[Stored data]
-.-.-

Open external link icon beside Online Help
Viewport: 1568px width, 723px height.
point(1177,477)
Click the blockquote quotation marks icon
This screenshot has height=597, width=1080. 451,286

-.-.-

Transcribe the full set of records precisely.

■ Result of the task ■
Open external link icon beside Online Help
Viewport: 1568px width, 723px height.
point(1177,477)
Click the blockquote quotation marks icon
This screenshot has height=597, width=1080. 451,286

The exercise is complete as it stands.